··· ИСХОДНЫЙ ОТРЫВОК

Те же воспитанницы, которые умели вышивать ковры или шить гладью, были вечно заняты. В институте всегда приходилось заготовлять какие-нибудь прошивки и вышивки для полотенец или накидок. А ковры шли как подарки. То наступал день именин начальницы, то какой-нибудь праздник, в который нам полагалось преподнести подарок начальству.

Так как уроков рукоделия не хватало для выполнения задуманного подарка, учительница просила классных дам отпускать воспитанниц по вечерам к ней в мастерскую. Нередко, вместо того чтобы учить к следующему дню уроки, девушки проводили вечер за пяльцами, вышивая ковры.

Иногда оказывалось, что и вечеров не хватало на окончание в срок какого-нибудь подарка. Тогда учительница рукоделия просила инспектрису отпускать к ней воспитанниц даже во время других уроков. Если подношение готовилось для высокопоставленного лица, инспектриса не отказывала в этой просьбе. И несколько девочек переставали посещать уроки на целые недели, а иногда и месяцы.

······

◆ РАБОЧИЕ ЗАДАНИЯ:
1. Ответьте на вопросы по отрывку о рукоделии в институте:
(a) Для чего шли ковры, которые вышивали воспитанницы?
(b) Кого учительница просила отпускать воспитанниц по вечерам к ней в мастерскую?
(c) При каком условии инспектриса не отказывала в просьбе отпускать воспитанниц во время других уроков?
2. Повторите слово в слово часть отрывка о рукоделии в институте, начиная со слов «Те же воспитанницы, которые» и вплоть до слов «преподнести подарок начальству.» включительно.
Строки ниже — отдельный материал, с отрывком они не связаны.

··· ПРЕДОСТАВЛЕННЫЕ МАТЕРИАЛЫ

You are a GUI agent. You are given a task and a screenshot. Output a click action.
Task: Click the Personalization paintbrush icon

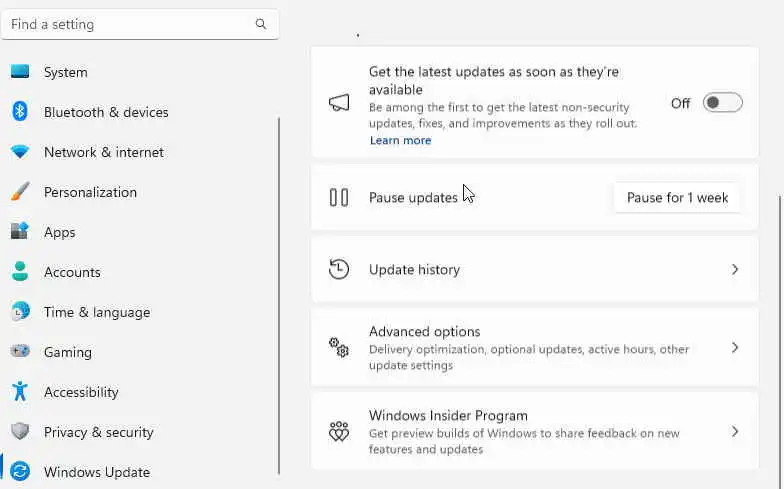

······

◆ ГОТОВЫЕ РЕШЕНИЯ:
1.
(a) Ковры шли как подарки.
(b) Классных дам.
(c) Если подношение готовилось для высокопоставленного лица.

2.
Те же воспитанницы, которые умели вышивать ковры или шить гладью, были вечно заняты. В институте всегда приходилось заготовлять какие-нибудь прошивки и вышивки для полотенец или накидок. А ковры шли как подарки. То наступал день именин начальницы, то какой-нибудь праздник, в который нам полагалось преподнести подарок начальству.